Княгиня Вера опять взорвалась звонким смехом. А для сердца Пушкина доверительная беседа с ласковой женщиной, видимо, была не менее важна, чем для ума серьёзный разговор с литературным своим сподвижником.

   — Что ж, давайте разберём каждую по отдельности. — Княгиня Вера с видимым удовольствием играла роль поверенной. — Так кто же... — Но она прервала себя и сделалась серьёзной. — А знаете ли вы, что Мария Волконская решилась последовать за своим мужем в Сибирь?

Пушкин побледнел.

   — Это правда?.. Боже мой... — Его Машу Раевскую теперь должно было звать княгиней Волконской. — Княгиня Мария Волконская... Это похоже на неё... Это в её характере.
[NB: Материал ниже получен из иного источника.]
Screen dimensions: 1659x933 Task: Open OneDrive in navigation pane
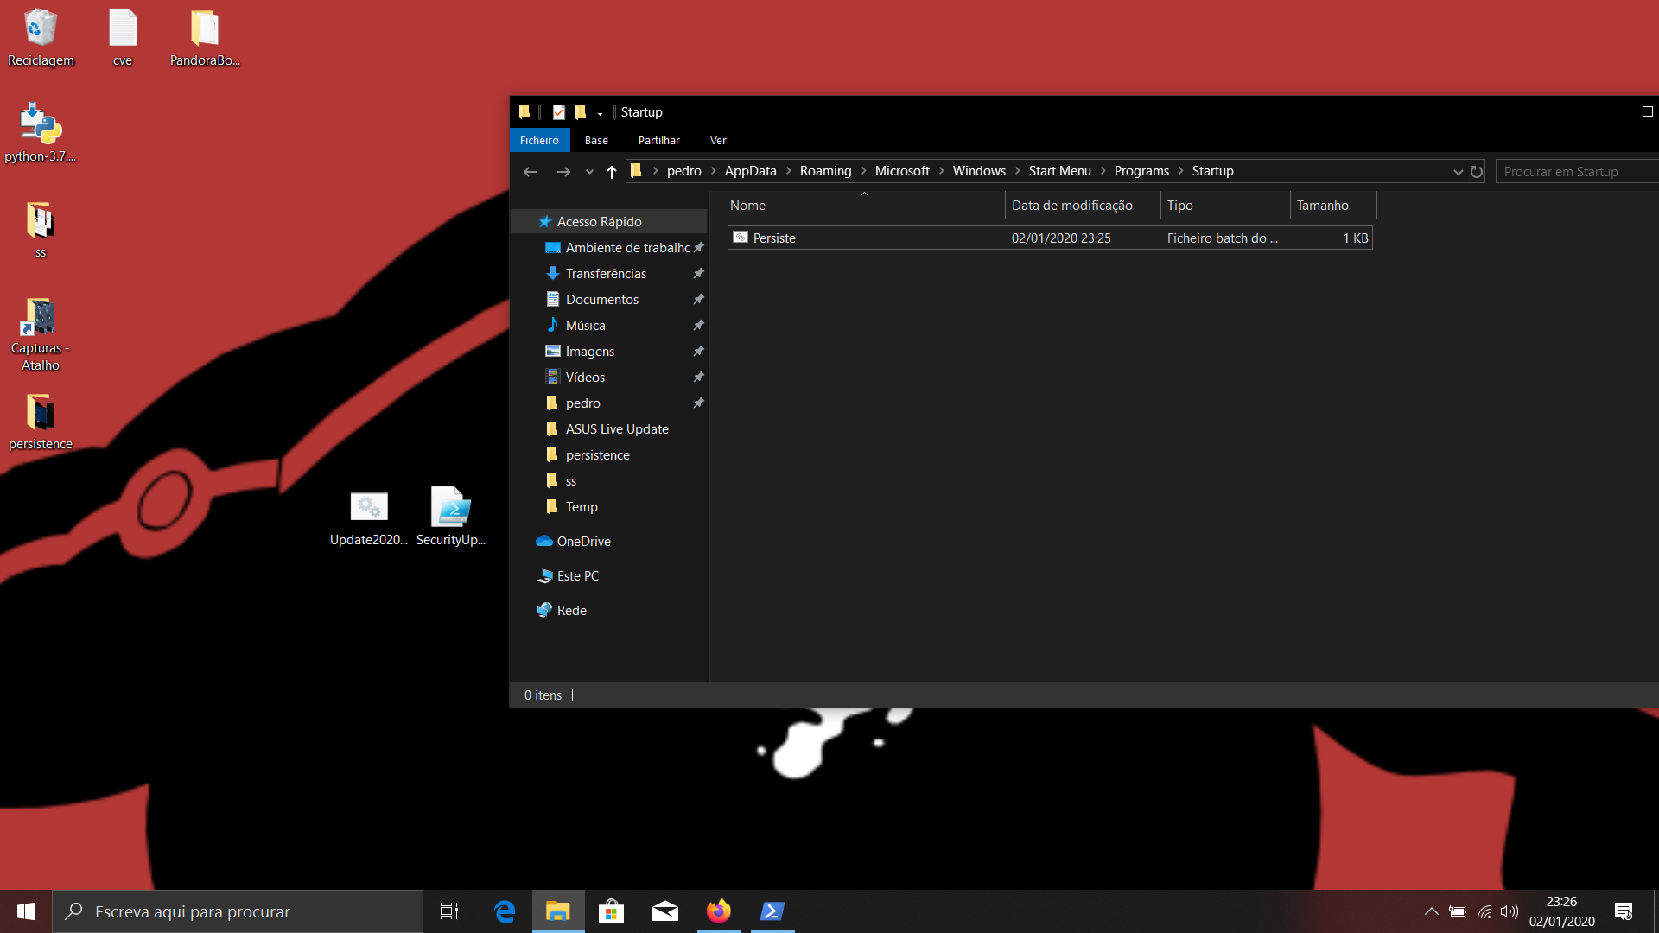pos(583,542)
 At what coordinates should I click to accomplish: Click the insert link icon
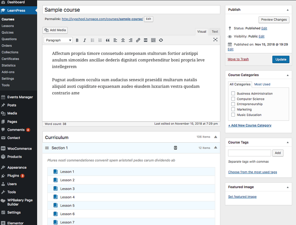[x=138, y=40]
Душевное его смятение тотчас отозвалось в чуткой наперснице. Но князь Вяземский слишком хорошо знал свою жену, чтобы не заметить чрезмерную её пристрастность. Не было ли чего-либо между нею и Пушкиным в Одессе? Нахмурившись, наблюдал он за выражением лиц жены и приятеля и довольно резко прервал беседу:

   — Нас ждёт коляска. Ты со мной?..

Пропустив Пушкина в дверь, он сказал жене саркастически:

   — Хромая нога сыграла большую роль в жизни и характере Байрона. Вот так же и некрасивость Пушкина влияет на вздорный его характер.

   — Он лишь вначале кажется некрасивым, — с горячностью возразила княгиня. — Потом, представь себе, он кажется прекрасным.

Вяземский помолчал, но не удержался:

   — Я давно подозреваю, что ты тайно в него влюблена... — Сказано было полушутливо-полусерьёзно.

   — Ты с ума сошёл! — Вера Фёдоровна зарделась. — Да я к нему как мать!..

...Московская баня не княжеский терем: она одинакова и для дворян, и для купцов, и для мещан — раздевальня, мыльня да парильня с полком и раскалёнными ядрами печи.

Хозяин — бородатый, широкоплечий мужик — отвесил гостям низкий поклон, лицо его светилось довольством. Недаром князь Вяземский, известный всей Москве, ездил к нему: его баня на берегу Москвы-реки неподалёку от Москворецкого моста не уступала знаменитой Сандуновской. Зычным голосом крикнул он помощника; тот выскочил голый, в переднике и повёл знатных гостей в особо чистое отделение.

Пар наполнял низкое помещение, полок с приступками и подголовниками обжигал тело, а банщик, макая веники то в красный чан с горячей водой, то в синий чан с холодной водой, нещадно хлестал и хлестал, приговаривая:

   — Веник в бане — всем начальник, ваше сиятельство!.. Парься — не ожгись, поддавай — не опались, с полка не свались!..

Потом, закутавшись в простыни, они отдыхали в предбаннике. Пошёл разговор о самом заветном.

   — Вообрази, — говорил Вяземский, — посмотри вокруг: будто ничего не случилось и день казни вовсе уже не в помине. Мыслимо ли такое! — Черты его лица казались теперь ещё более резкими, большие уши словно негодующе торчали. — Нет народа легкомысленнее нашего. Балы следуют с такой быстротой, что дамы не успевают переодеваться...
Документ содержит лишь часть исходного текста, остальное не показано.